Ответьте на вопросы по приведенному ниже тексту о Николае II.
(a) Какую должность многие годы занимал генерал А. Спиридович?
(b) Сколько разных лиц Государь принял в январе 1917 года, не считая военных докладов?
(c) Чего Государь ни разу не сделал в феврале из-за большого количества докладов?

─── Фрагмент текста ───

Tweet |
Ни беспечности, ни фатализма
Многие считают, что Государь Николай II недооценивал серьезности положения в столице, когда 19 февраля 1917 года решил ехать в Ставку. Из воспоминаний генерала А. Спиридовича (одного из самых осведомленных свидетелей тогдашних событий, поскольку он был в течение многих лет начальником императорской дворцовой охраны; мы обращаемся здесь к его книге «Великая война и февральская революция (1914-1917)». Минск, 2004) видно, что Царь был далек от беспечности. Спиридович, в частности, пишет: «В январе (1917 г. – А.М.), не считая военных докладов, Государь принял более 140 разных лиц. Со многими он обстоятельно говорил о текущем моменте, о будущем. Некоторые из этих лиц предупреждали Его Величество о надвигающейся катастрофе и даже об угрожавшей ему лично, как монарху, опасности». Некоторые лица, например, премьер-министр Голицын, предупреждали Царя и о готовящемся заговоре, о перевороте. По воспоминаниям Спридовича, Государь сказал Голицыну, успокаивая его: «Мы с Царицей знаем, что все в руках Божиих. Да будет воля Его». Стоит отметить, что такие слова совсем не означали ни фатализма, ни бездействия, но только веру. Спиридович пишет о февральских днях перед отъездом Царя из столицы: «Как всегда днем между докладами, Государь много работал. Присылавшихся и оставляемых министрами докладов было так много в этом месяце, что Его Величество ни разу не читал вслух вечером семье, что было для него всегда большим отдыхом».

─── Исходные данные ───

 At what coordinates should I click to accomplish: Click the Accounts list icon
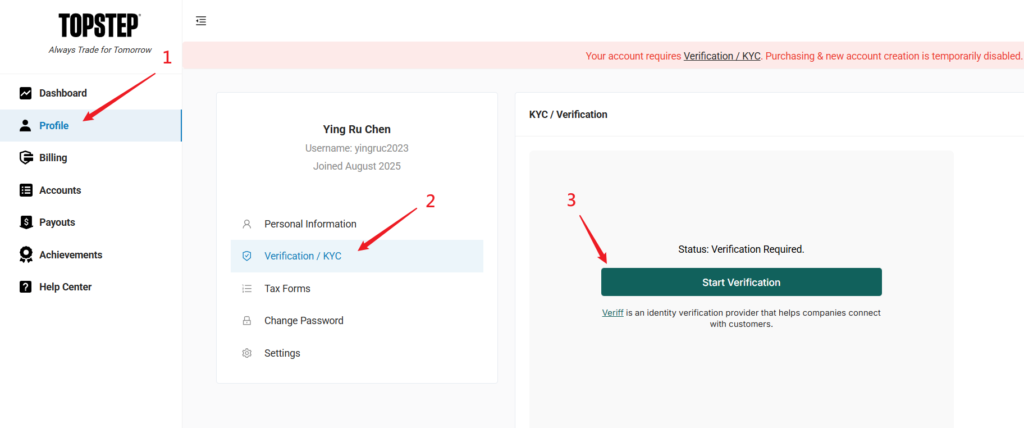coord(26,190)
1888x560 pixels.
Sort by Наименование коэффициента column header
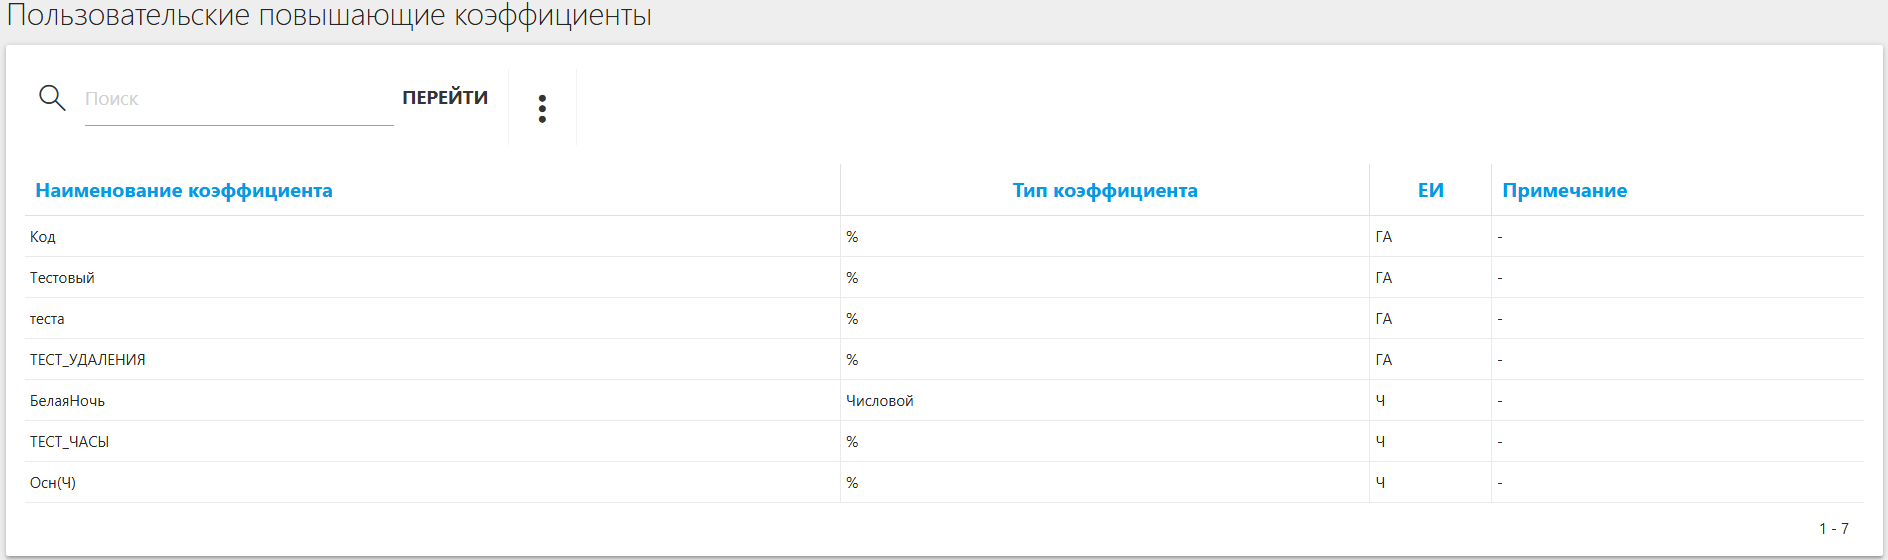pos(184,190)
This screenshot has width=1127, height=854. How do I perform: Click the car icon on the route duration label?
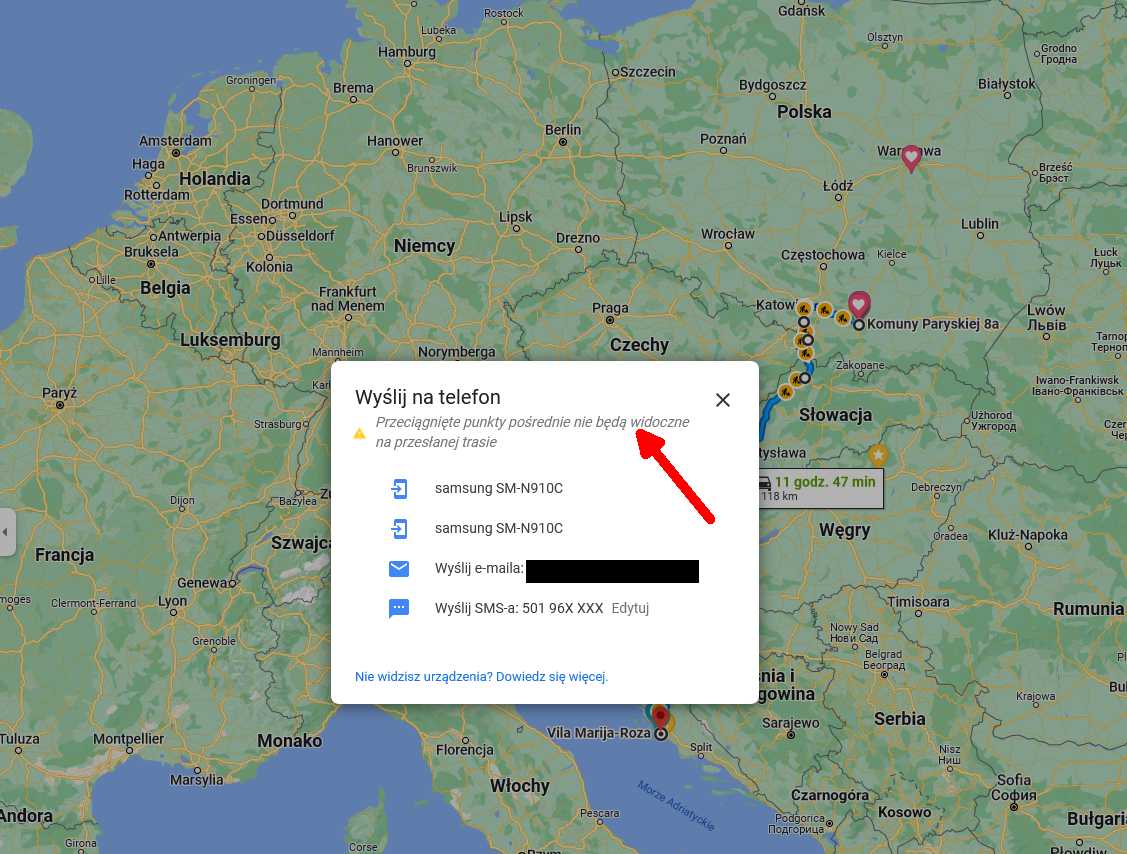(766, 482)
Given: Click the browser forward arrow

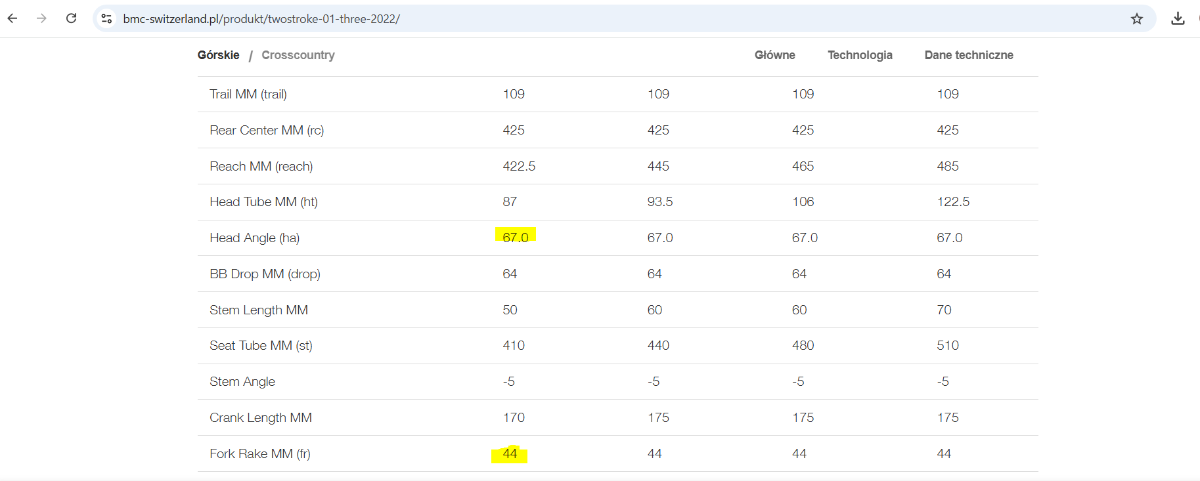Looking at the screenshot, I should pos(41,18).
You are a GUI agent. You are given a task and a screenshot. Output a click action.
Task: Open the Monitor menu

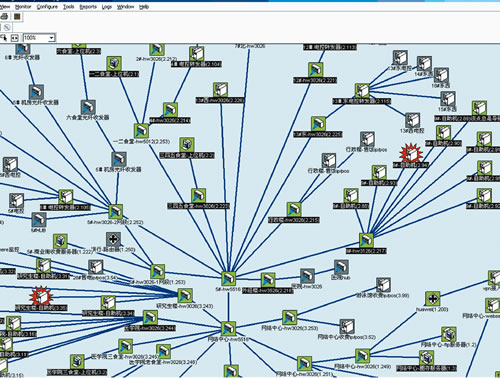(x=23, y=7)
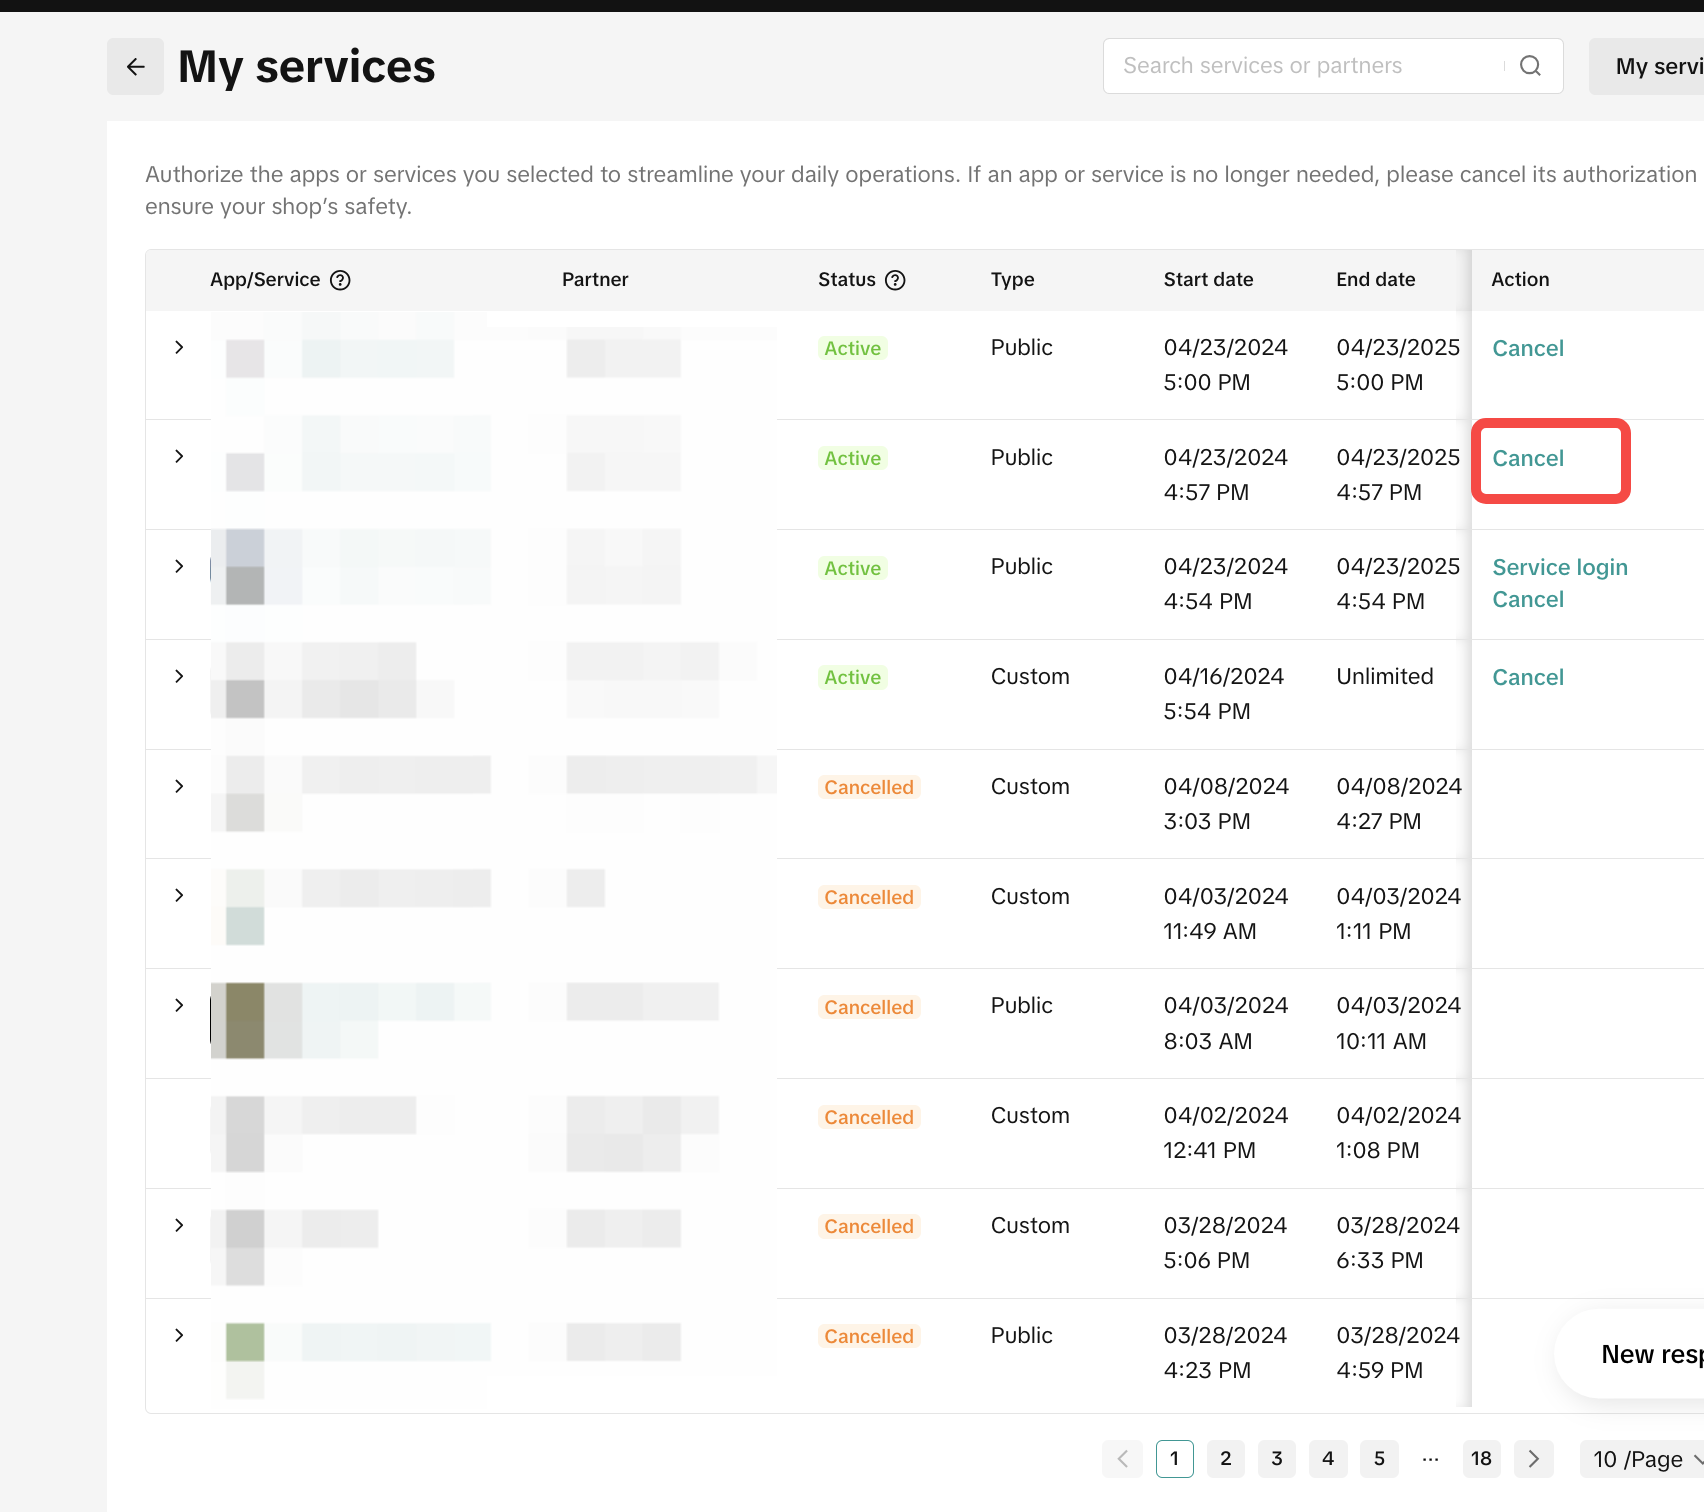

───

Ответ »
(a) Он был начальником императорской дворцовой охраны.
(b) Более 140.
(c) Ни разу не читал вслух вечером семье.